Labor Unions, Legislature, Governor Reach Deal to Raise Minimum Wage

Minimum wage1Labor unions, legislative leaders and the governor came together on a minimum wage deal to presumably keep a minimum wage initiative off the ballot – presumably because there is more than one way to get on the ballot. More on that later.

The governor got what he wanted from the reported deal. Labor got pretty much what it wanted, albeit, with a slight delay. Details of the deal as reported in the Los Angeles Times include a 50-cent minimum wage increase for the next two years, hitting $1 a year after that, reaching the $15 mark by 2022, a year after the initiative planned. Businesses with 25 employees and less will have an extra year to adjust.

The hit on the General Fund will not be as great if the minimum wage increase to state workers is half what is proposed in the initiative. To some extent, that satisfies the governor’s office, which warned that a larger, faster increase in the minimum wage would put a heavy burden on the General Fund. State minimum wage workers would cost the state an additional $4 billion at $15 an hour according to the governor’s office.

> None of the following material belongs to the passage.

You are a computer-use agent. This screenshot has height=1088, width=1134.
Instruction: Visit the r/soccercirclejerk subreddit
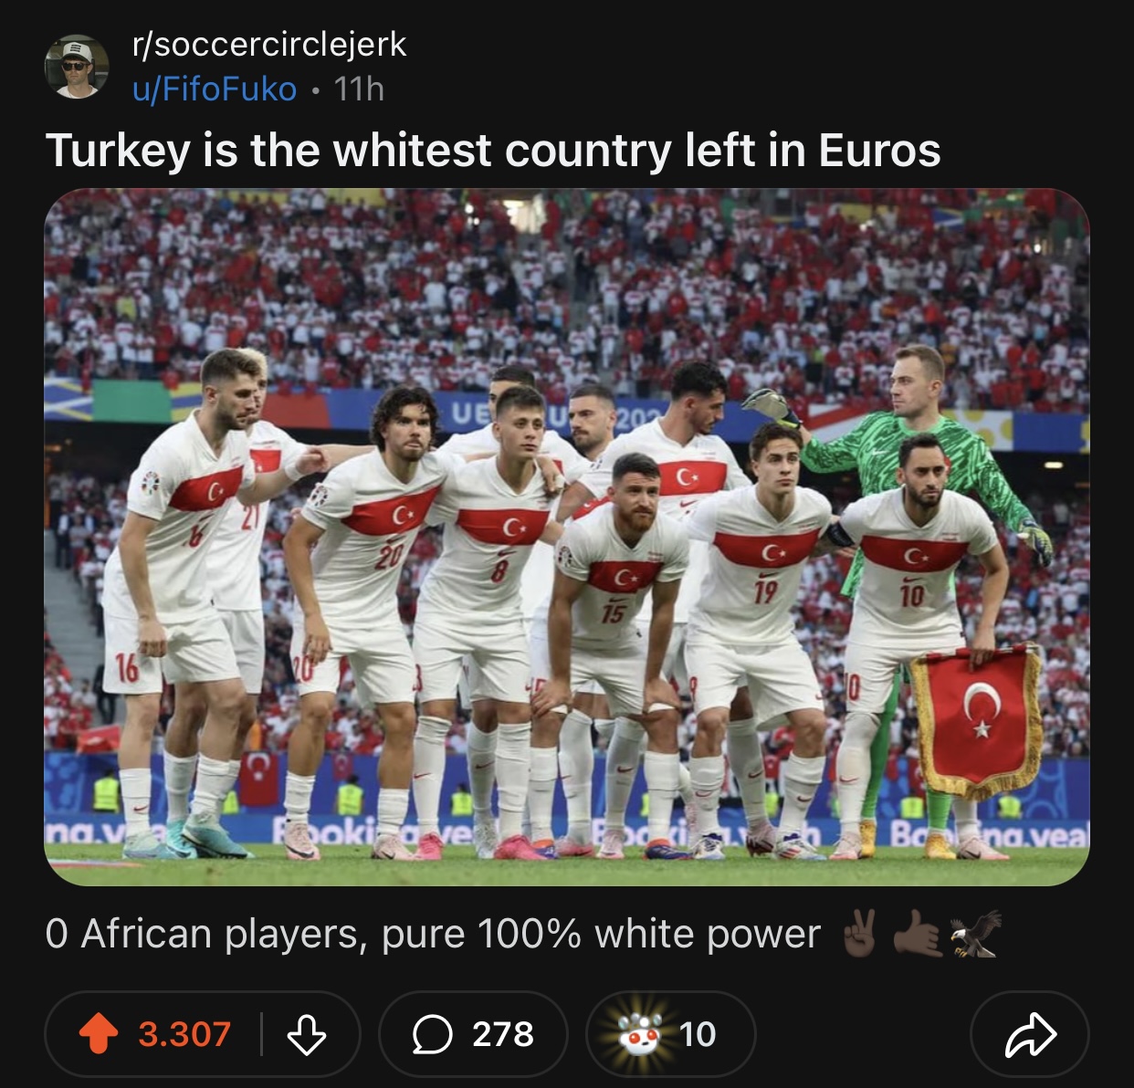269,44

Significantly for the governor, the immediate effect of the increase on the state budget is lessened and the full force of the deal comes into play once Governor Brown and his administration will be well into the history books.

Apparently, the business community and small business were not a part of the final negotiation and they don’t like the result. The business community raised concerns that the speedy wage climb to $15 and additional increases would hurt employment and threaten small businesses that survive on the margins.

Two issues the business community sought in minimum wage negotiations were a pre-emption for local government seeking their own $15 or higher minimum wage and preventing an automatic cost-of-living provision that would increase future minimum wage amounts to inflation. Reportedly, neither of those provisions made it into the negotiated settlement. The only reported provision to deal with economic uncertainties is power given to the governor for freezing minimum wage increases in economic downturns. The details are unclear.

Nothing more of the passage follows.